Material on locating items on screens
===============

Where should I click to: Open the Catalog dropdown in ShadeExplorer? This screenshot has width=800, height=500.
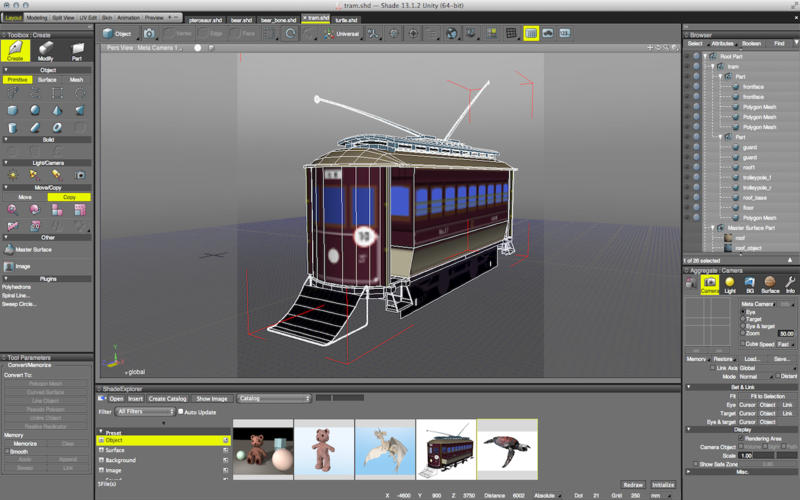point(273,398)
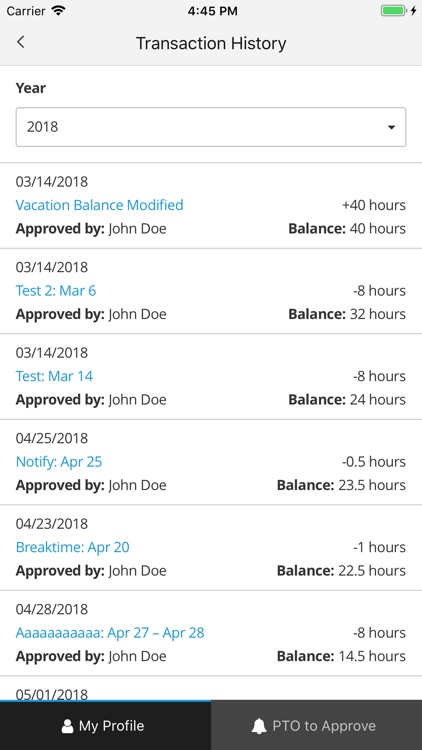Tap the person icon in My Profile
422x750 pixels.
(x=67, y=726)
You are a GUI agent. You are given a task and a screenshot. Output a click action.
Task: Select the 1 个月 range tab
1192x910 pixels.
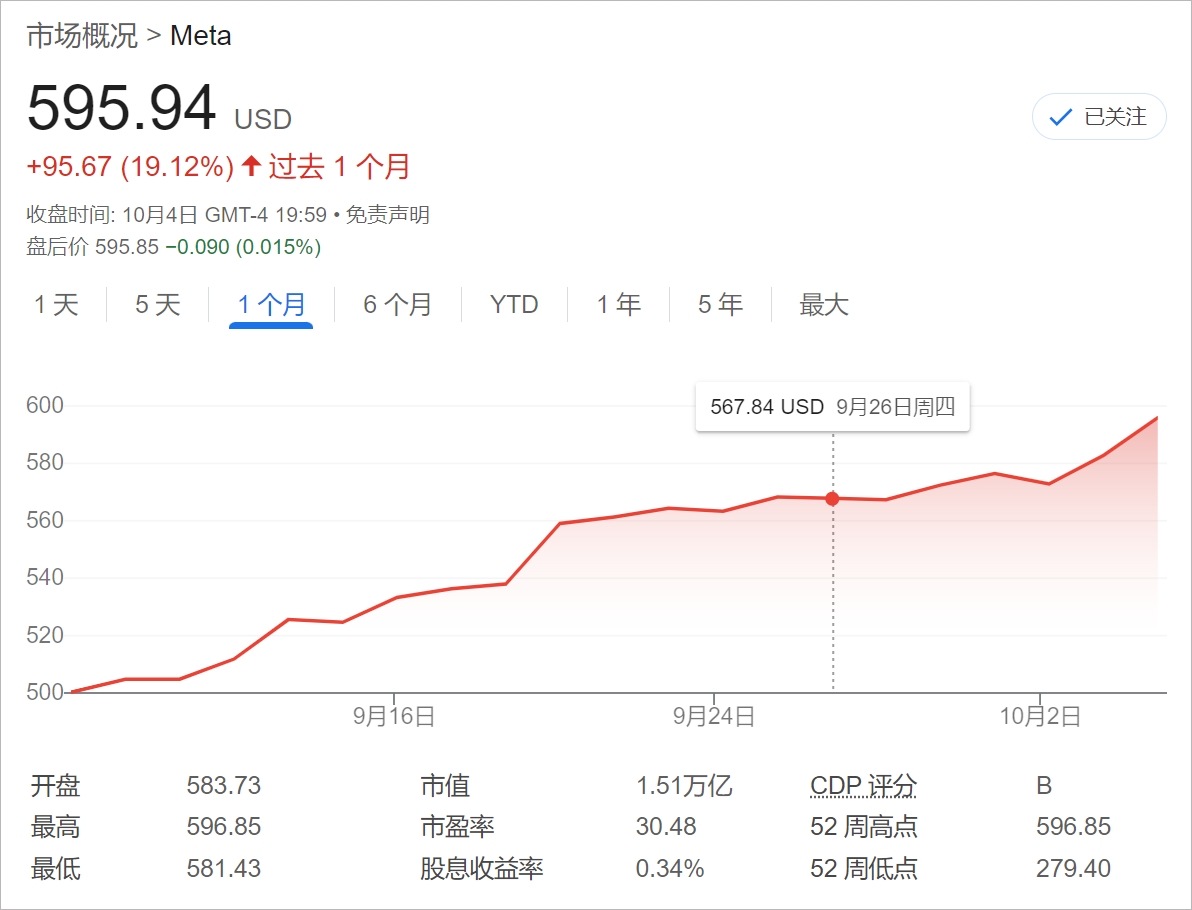tap(271, 305)
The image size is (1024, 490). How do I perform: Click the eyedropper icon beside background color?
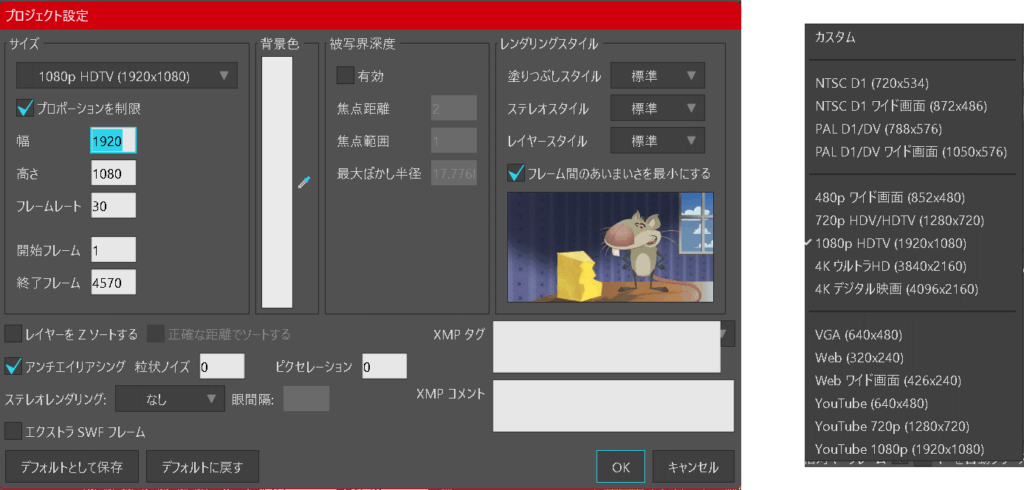(304, 182)
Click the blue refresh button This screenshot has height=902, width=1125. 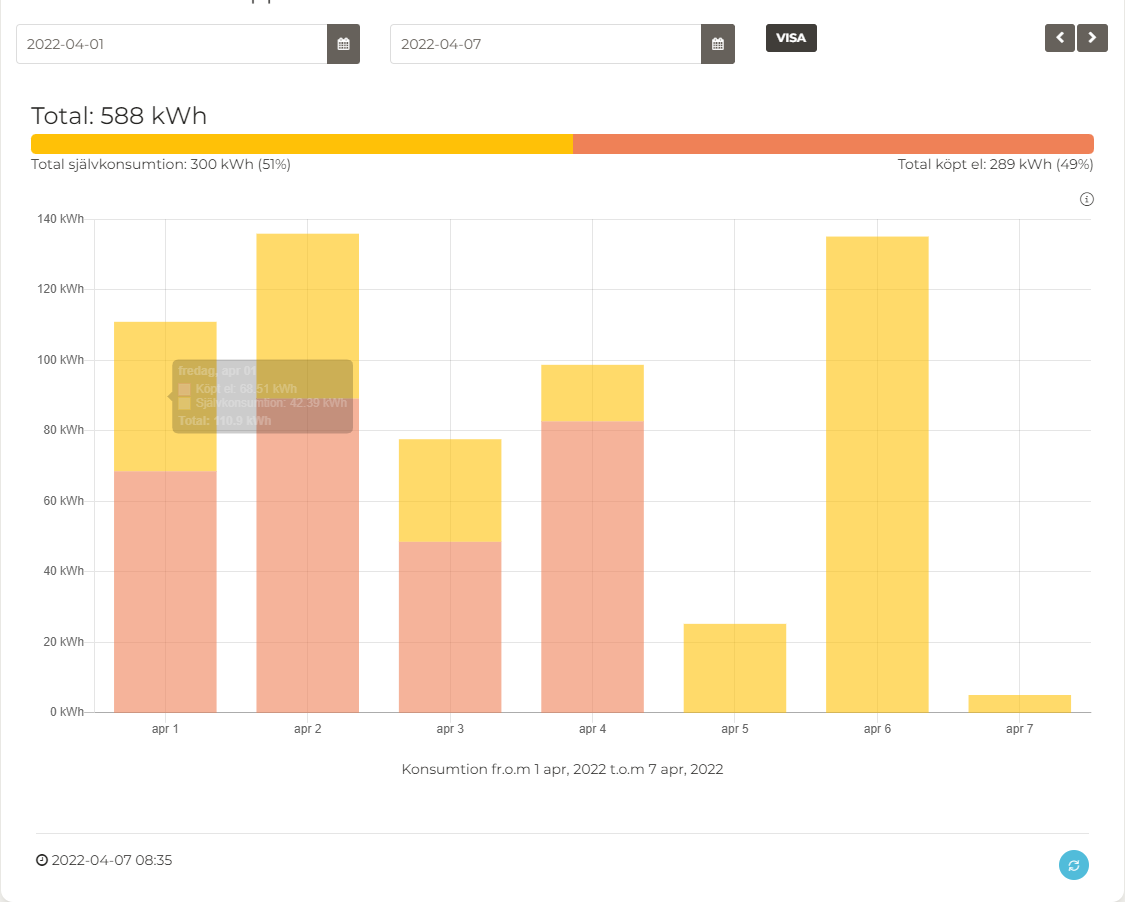(x=1073, y=865)
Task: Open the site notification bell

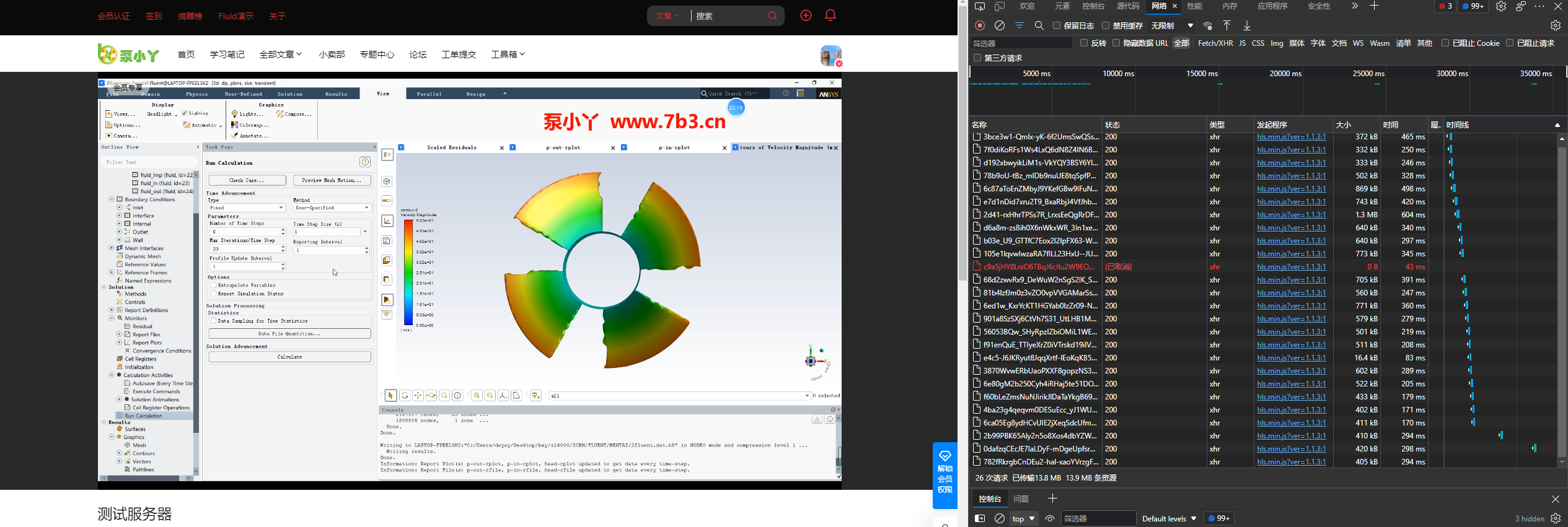Action: click(x=830, y=15)
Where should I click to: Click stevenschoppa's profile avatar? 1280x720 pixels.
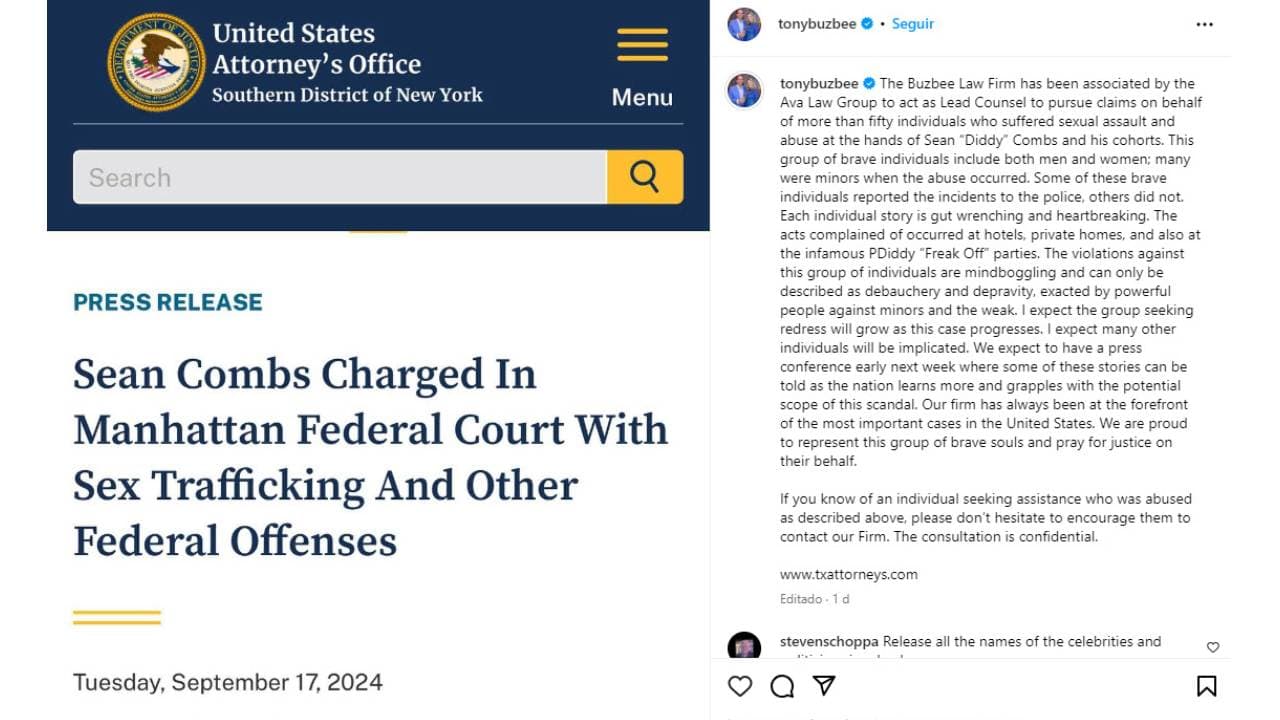coord(743,643)
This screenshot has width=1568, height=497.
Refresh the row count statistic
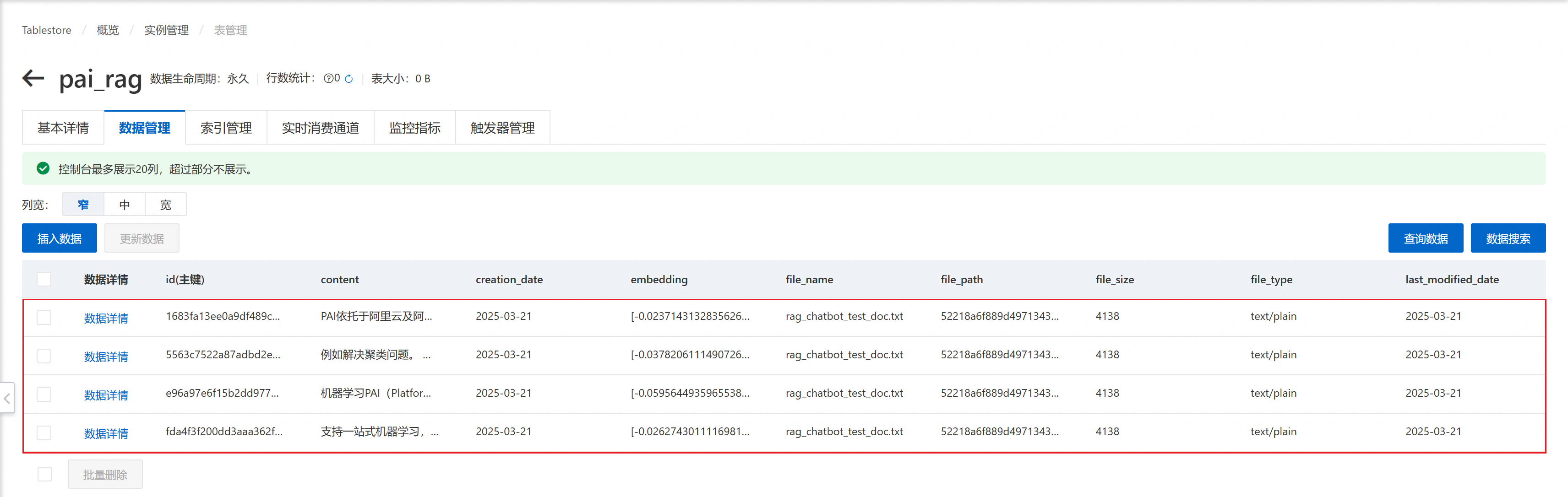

===============

■ **WHAT THE TASK ASKS**
Repeat the material verbatim, beginning at its first line and stopping after the line that contains "(x=67, y=726)", with both ends included. Leave the pictures out of your reply.

■ **WRITTEN ANSWER**
Where should I click to: Open the Catalog dropdown in ShadeExplorer? This screenshot has width=800, height=500.
point(273,398)
Tap the person icon in My Profile
422x750 pixels.
(x=67, y=726)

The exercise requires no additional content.